До 1904 года Боткин служил в Мариинской больнице для бедных, преподавал в Военно-медицинской академии. С 1897 года он стал врачом в Свято-Троицкой общине сестер милосердия, а с 1899 года - главным врачом Санкт-Петербургской общины сестер милосердия в честь святого Георгия. Главными пациентами последней были бедняки, но врачи и прочий персонал подбирались в ней с особенной тщательностью. Дамы высшего сословия трудились там простыми сестрами на общих основаниях. Для Георгиевской общины характерно было общее воодушевление и жажда помогать страждущим, за что ее подчас сравнивали с первохристианской общиной.

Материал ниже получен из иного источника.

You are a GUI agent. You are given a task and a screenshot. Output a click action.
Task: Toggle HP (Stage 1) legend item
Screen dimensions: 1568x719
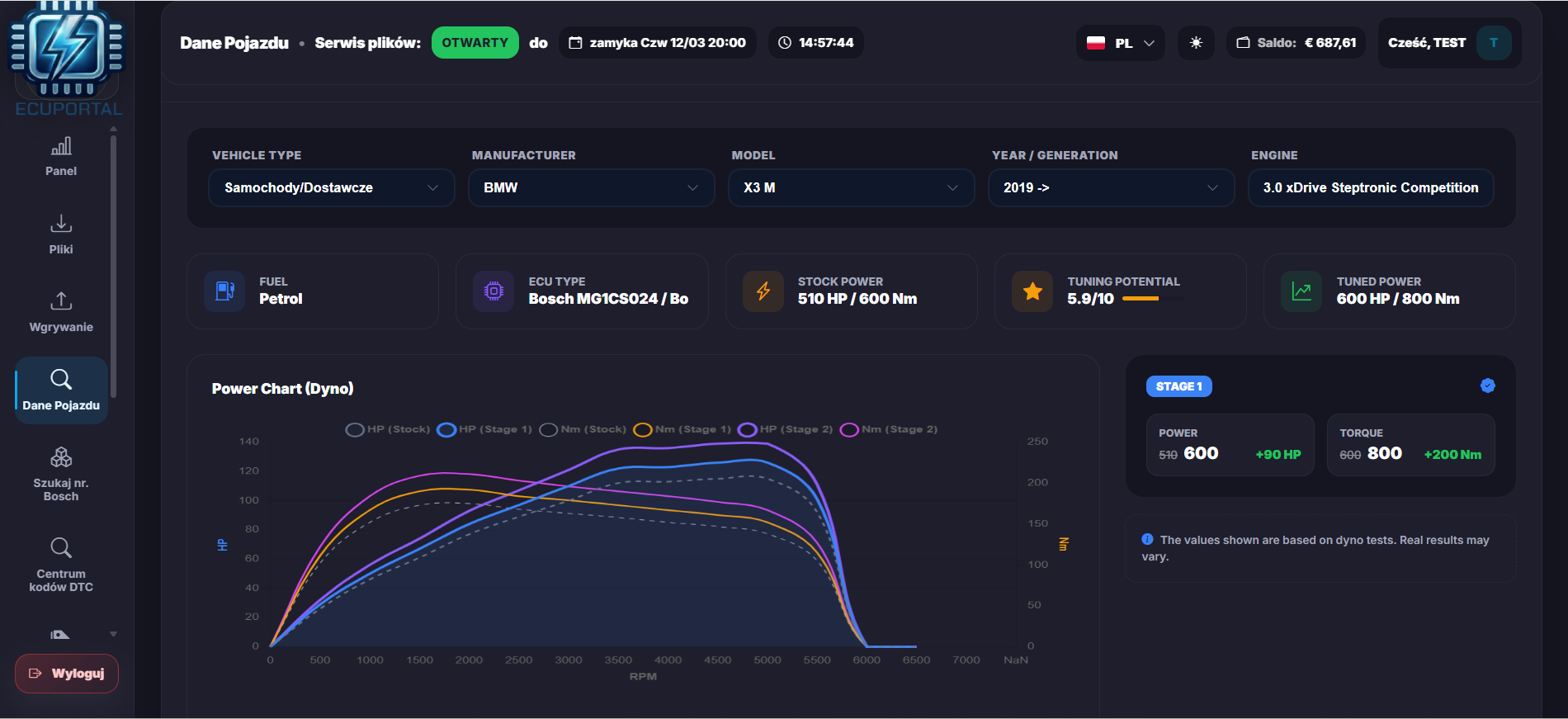pos(484,429)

С началом Русско-японской войны он, оставив жену и четверых детей, добровольцем отправился на фронт и был назначен заведующим медицинской частью Российского общества Красного Креста (РОКК) в Маньчжурской армии. «За отличия, оказанные в делах против японцев» был награжден офицерскими боевыми орденами — орденами Святого Владимира III и II степени с мечами, Св. Анны II степени, Св. Станислава III степени, сербским орденом Св. Саввы II степени и болгарским — «За гражданские заслуги». «За себя я не боялся: никогда еще я не ощущал в такой мере силу своей веры. Я был совершенно убежден, что как ни велик риск, которому я подвергался, я не буду убит, если Бог того не пожелает, а если пожелает – на то Его святая воля… Я сознавал, что я нужен, и это сознание делало мое положение приятным», - вспоминал Евгений Сергеевич. На фронте доктору неоднократно приходилось рисковать своей жизнью. Вот, как описывал он один из боев:

«Снаряды свистели уже надо мной и со злобой ударяли в близ лежащую гору, разрываясь совсем близко от всей удалявшейся по лощинке группы людей. Впоследствии я узнал, что тут моя лошадь получила удар над глазом камнем, отбитым шрапнелью.

Я собирался тоже спускаться, когда ко мне подошел солдатик и сказал, что он ранен. Я перевязал его и хотел приказать вести его на носилках (он был ранен в ногу шрапнельной пулей), но он решительно отказался, заявляя, что носилки могут понадобиться более тяжело раненым. Однако, он смущался, как он оставит батарею: он - единственный фельдшер ее, и без него некому будет перевязывать раненых. Это был перст Божий, который и решил мой день.

- Иди спокойно, - сказал я ему, - я останусь за тебя.

Я взял его санитарную сумку и пошел дальше на гору, где, на склоне ее, и сел около носилок. Санитаров не было - они находились в лощинке под горой. Наша батарея уже давно стреляла, и от каждого выстрела земля, на которой я сидел, покрытая мирными белыми цветочками вроде Эдельвейсса, сотрясалась, а та, на которую падали японские снаряды, буквально, стонала. В первый раз, когда я услыхал ее стон, я подумал, что стонет человек; я прислушался, и во втором стоне я уже заподозрил стон земли, на третьем - я в нем убедился.

Это не поэтический, а истинный был стон земли.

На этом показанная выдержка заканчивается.